Ci sono progetti futuri?

Fabrizio: Già essere qui è un grosso risultato…

Antonello: … rispetto a quello che abbiamo visto negli anni: con tanti artigiani del circondario che hanno chiuso perché non hanno retto a tutto quello che oggi viene richiesto per rimanere su piazza: per esempio le novità fiscali.

Fabrizio: I progetti è difficile farli a fronte di anni scanditi da crisi economiche, guerre, Covid!

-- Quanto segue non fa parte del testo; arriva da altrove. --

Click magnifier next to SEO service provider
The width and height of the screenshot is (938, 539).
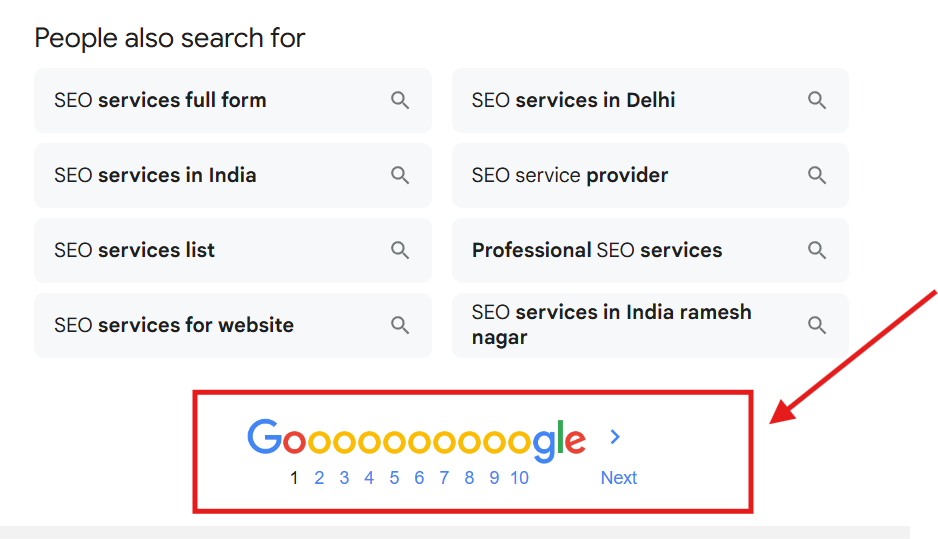(x=817, y=175)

Antonello: Non siamo pessimisti, al contrario noi ci scherziamo sempre! Però è vero che rispetto ai nostri e più lontani predecessori, noi ci siamo presi tutto: tangentopoli, la tassa sull’Europa, l’entrata dell’euro, la crisi del 2009, il terremoto, la guerra, il Covid. Tirando le somme abbiamo vissuto tutto quello che poteva essere un ostacolo alla nostra crescita, quindi condivido e confermo quanto detto da mio cugino: “Già essere qui è un grosso risultato!”.

Grazie agli artigiani Antonello e Fabrizio che con onestà intellettuale hanno spiegato uno spaccato non sempre felice della storia dell’artigianato italiano. Grazie perché emerge ancor più la forza e la tenacia della vostra passione non solo a sopravvivere alle crisi ma a vivere per ciò che si è: nell’arte dell’espressione, della creazione, nell’arte dei più rari e pregiati attimi di felicità.